▶ **WORK ORDER**
From the records that follow, copy every line in which "will" appears.

Segment Start: EXTRACTED ENTRIES

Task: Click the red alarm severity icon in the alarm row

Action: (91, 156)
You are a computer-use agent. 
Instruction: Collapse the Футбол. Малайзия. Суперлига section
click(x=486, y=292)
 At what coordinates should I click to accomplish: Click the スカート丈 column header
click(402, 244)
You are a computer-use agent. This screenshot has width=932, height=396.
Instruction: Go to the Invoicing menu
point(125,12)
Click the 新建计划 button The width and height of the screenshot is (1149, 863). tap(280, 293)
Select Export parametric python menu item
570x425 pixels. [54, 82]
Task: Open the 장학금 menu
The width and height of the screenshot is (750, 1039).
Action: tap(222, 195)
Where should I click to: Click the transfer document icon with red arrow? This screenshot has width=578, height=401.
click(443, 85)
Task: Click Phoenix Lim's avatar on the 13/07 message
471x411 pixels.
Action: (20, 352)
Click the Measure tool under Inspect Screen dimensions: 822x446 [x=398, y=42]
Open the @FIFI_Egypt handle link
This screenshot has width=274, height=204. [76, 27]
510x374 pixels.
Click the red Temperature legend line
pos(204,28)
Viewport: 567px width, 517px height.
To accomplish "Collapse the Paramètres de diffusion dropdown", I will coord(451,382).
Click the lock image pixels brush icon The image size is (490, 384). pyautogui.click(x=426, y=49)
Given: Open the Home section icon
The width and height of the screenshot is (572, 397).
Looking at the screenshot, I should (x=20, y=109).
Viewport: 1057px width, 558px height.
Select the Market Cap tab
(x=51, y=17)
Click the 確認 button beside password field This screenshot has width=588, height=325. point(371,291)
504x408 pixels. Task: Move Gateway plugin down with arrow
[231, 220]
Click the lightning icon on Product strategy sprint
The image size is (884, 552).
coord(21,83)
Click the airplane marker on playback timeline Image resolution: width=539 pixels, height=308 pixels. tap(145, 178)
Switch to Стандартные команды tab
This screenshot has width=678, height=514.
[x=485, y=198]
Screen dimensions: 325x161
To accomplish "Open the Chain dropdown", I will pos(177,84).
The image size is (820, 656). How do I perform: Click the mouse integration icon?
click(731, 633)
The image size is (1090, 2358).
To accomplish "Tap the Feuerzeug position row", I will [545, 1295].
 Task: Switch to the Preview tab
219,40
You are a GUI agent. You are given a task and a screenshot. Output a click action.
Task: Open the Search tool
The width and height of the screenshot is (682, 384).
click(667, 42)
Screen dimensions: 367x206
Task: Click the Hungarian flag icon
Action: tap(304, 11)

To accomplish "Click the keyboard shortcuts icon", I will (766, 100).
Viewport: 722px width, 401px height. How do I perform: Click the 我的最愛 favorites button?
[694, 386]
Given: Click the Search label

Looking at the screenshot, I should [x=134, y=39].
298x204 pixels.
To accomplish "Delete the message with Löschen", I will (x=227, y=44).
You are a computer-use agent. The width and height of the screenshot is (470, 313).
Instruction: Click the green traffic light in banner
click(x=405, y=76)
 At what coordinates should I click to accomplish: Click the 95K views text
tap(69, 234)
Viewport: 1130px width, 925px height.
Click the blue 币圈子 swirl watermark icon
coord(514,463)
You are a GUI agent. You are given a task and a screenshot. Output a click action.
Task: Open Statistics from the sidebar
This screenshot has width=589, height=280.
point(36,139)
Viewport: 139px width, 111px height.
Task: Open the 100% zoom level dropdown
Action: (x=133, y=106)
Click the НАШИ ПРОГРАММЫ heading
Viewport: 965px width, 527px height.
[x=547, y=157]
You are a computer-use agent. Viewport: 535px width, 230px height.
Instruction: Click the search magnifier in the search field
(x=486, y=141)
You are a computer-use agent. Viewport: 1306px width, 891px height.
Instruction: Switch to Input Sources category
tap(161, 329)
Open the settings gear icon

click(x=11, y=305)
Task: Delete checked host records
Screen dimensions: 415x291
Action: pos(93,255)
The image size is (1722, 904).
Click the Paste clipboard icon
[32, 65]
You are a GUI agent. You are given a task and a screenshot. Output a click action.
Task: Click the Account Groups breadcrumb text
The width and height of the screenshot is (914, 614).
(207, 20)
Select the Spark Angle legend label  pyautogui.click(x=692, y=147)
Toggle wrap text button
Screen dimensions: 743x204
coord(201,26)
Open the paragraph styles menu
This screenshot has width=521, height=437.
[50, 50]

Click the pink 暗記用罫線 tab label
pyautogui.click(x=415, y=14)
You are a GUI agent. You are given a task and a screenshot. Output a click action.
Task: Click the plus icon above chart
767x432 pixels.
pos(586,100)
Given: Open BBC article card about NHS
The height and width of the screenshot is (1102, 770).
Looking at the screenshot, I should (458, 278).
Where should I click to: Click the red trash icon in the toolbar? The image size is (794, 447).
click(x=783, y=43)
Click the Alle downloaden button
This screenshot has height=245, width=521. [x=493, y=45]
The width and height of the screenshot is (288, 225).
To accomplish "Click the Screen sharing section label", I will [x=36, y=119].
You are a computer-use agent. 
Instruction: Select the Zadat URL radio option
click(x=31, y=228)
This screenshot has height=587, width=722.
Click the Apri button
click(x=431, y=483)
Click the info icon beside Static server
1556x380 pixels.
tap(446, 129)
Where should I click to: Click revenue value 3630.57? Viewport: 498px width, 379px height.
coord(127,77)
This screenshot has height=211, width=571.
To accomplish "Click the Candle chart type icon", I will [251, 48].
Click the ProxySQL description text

Segment End: EXTRACTED ENTRIES

▶ **RESPONSE AREA**
To accomplish "Collapse the Paramètres de diffusion dropdown", I will coord(451,382).
To accomplish "Open the Chain dropdown", I will pos(177,84).
To accomplish "Tap the Feuerzeug position row", I will [545, 1295].
To accomplish "Click the keyboard shortcuts icon", I will (766, 100).
To accomplish "Delete the message with Löschen", I will (x=227, y=44).
To accomplish "Click the Screen sharing section label", I will [x=36, y=119].
To accomplish "Click the Candle chart type icon", I will [251, 48].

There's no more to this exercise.